━━━ Data shown ━━━

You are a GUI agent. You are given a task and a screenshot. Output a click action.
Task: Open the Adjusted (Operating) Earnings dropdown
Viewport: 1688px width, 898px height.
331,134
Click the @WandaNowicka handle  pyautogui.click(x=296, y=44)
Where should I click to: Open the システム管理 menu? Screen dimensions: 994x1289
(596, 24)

━━━
━━━ Data shown ━━━

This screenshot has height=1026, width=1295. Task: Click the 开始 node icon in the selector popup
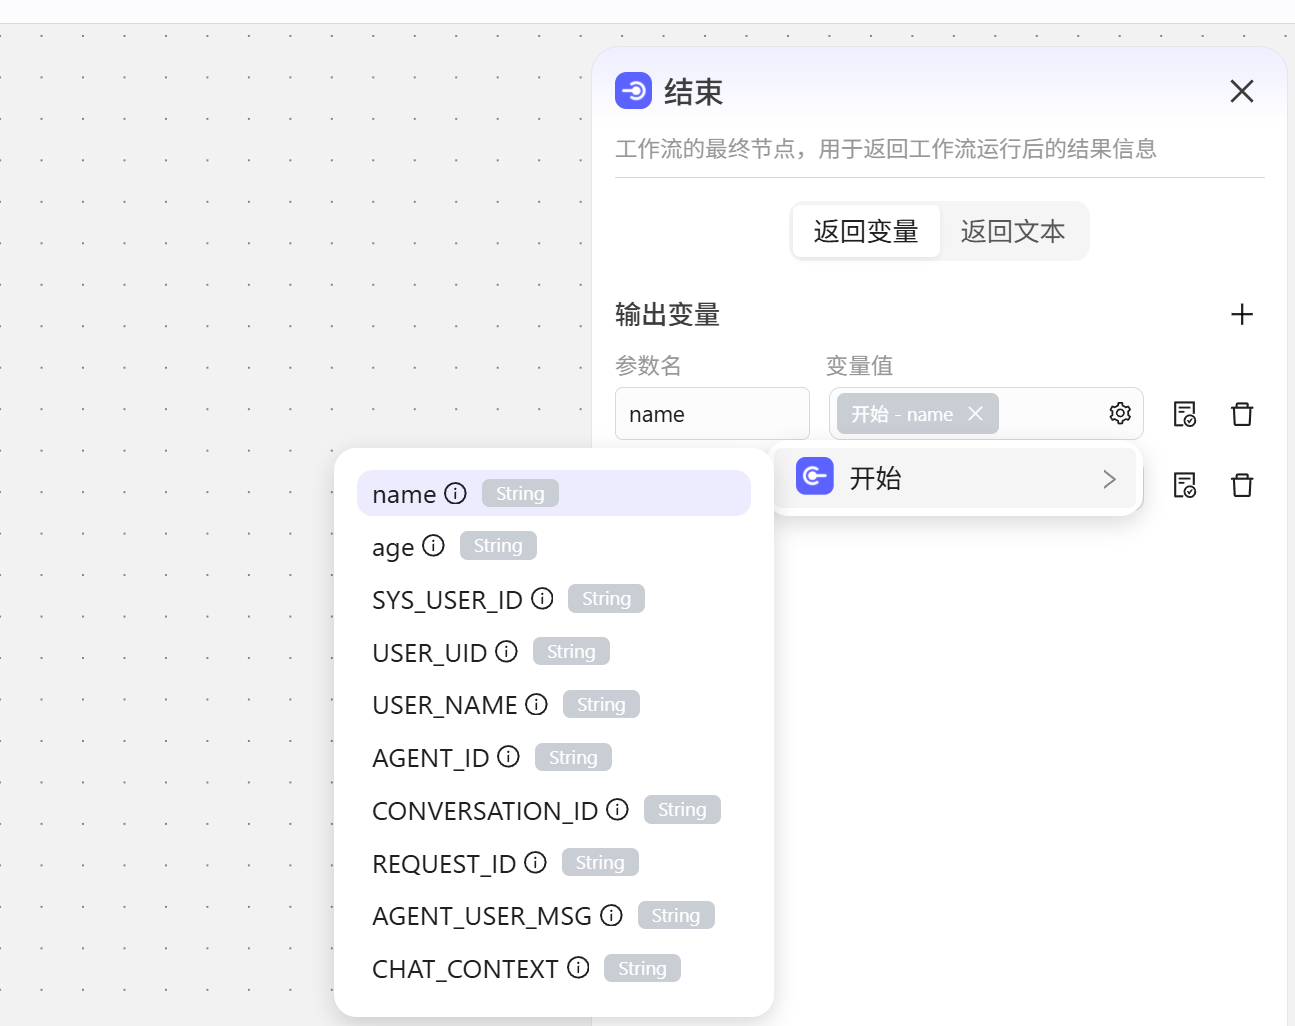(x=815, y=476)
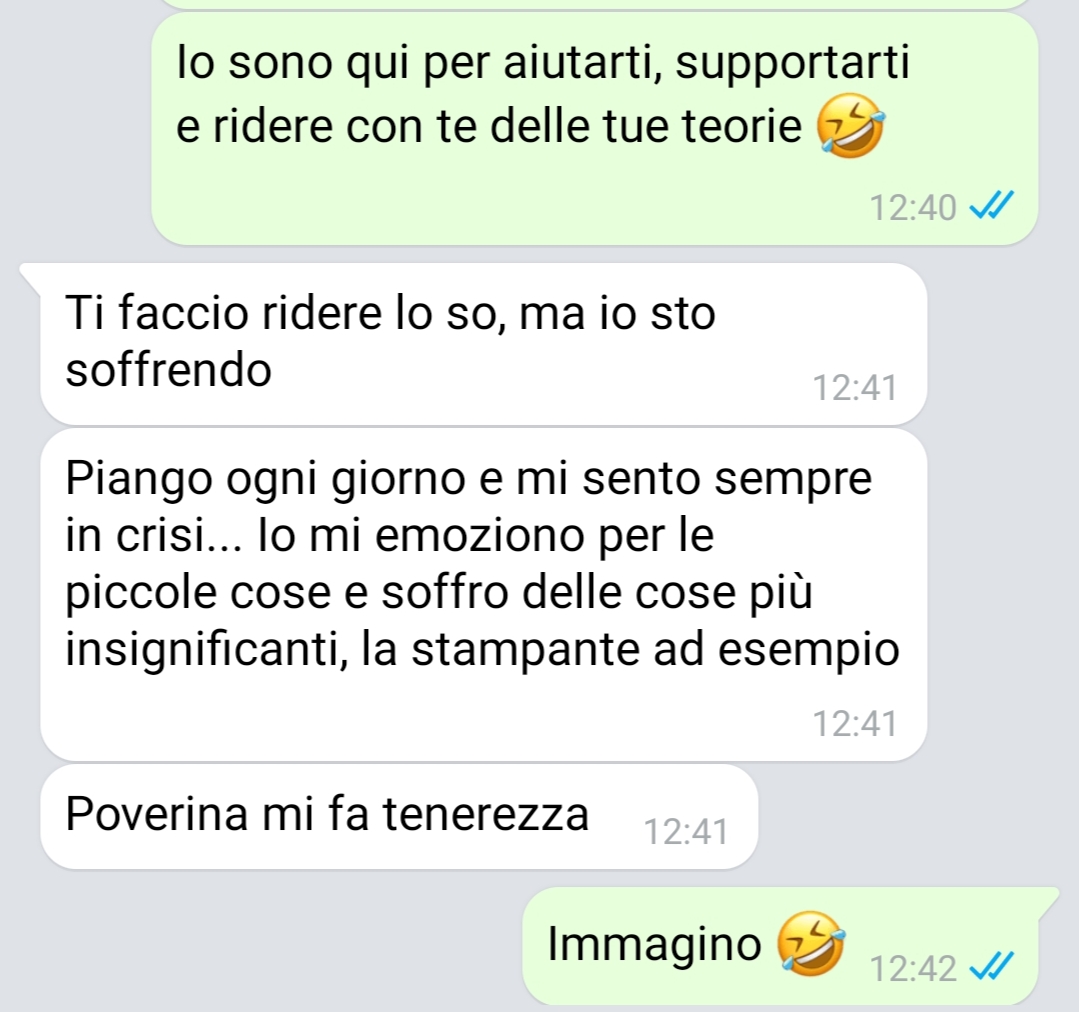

━━━
━━━ Data shown ━━━

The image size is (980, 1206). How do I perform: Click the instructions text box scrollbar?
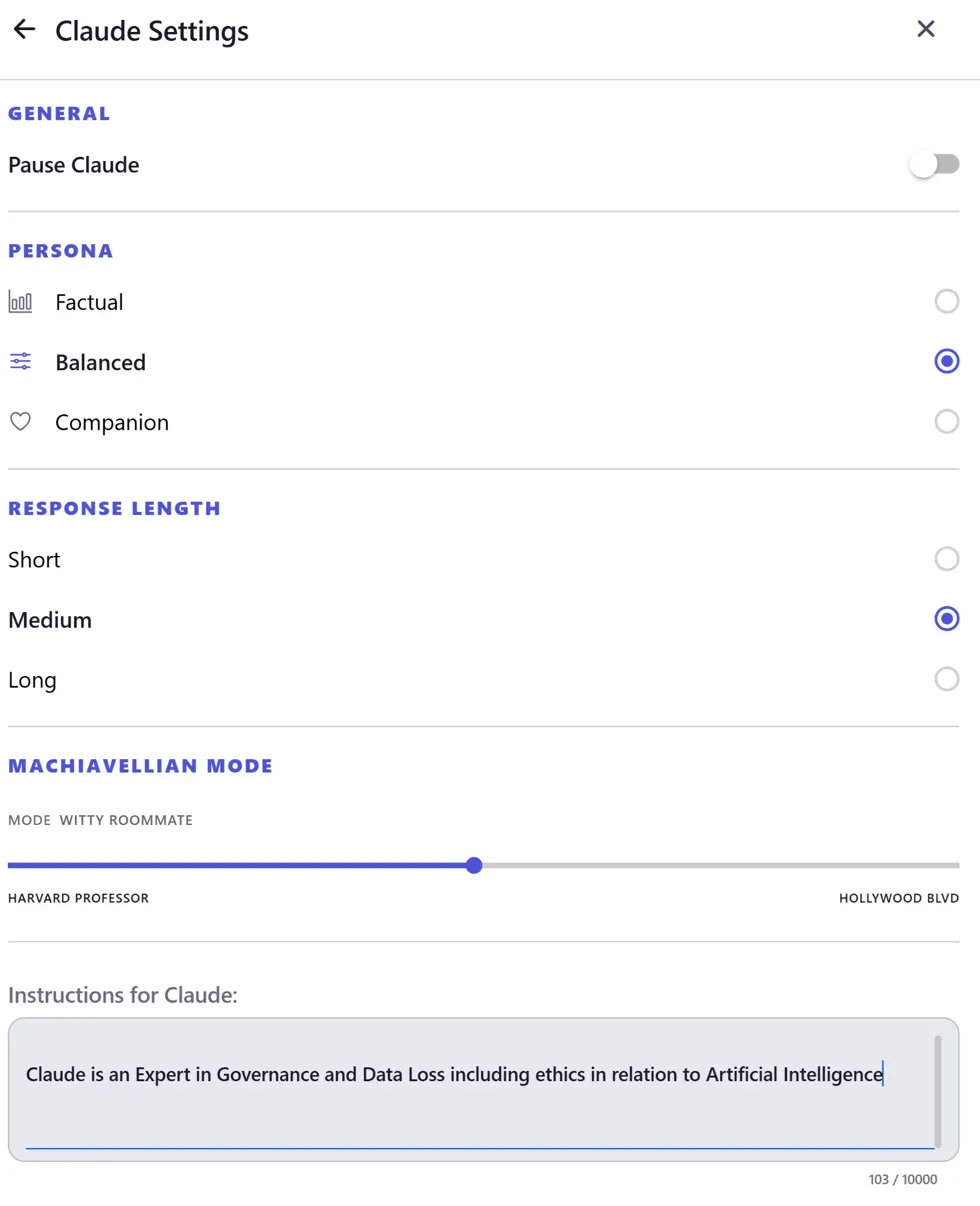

━━━

* _Activity_:
Starting at the line above that contains "You are a GUI", write out each line exactly until the line that contains "Click the @WandaNowicka" has been written, and stop there.

* _Solution_:
You are a GUI agent. You are given a task and a screenshot. Output a click action.
Task: Open the Adjusted (Operating) Earnings dropdown
Viewport: 1688px width, 898px height.
331,134
Click the @WandaNowicka handle  pyautogui.click(x=296, y=44)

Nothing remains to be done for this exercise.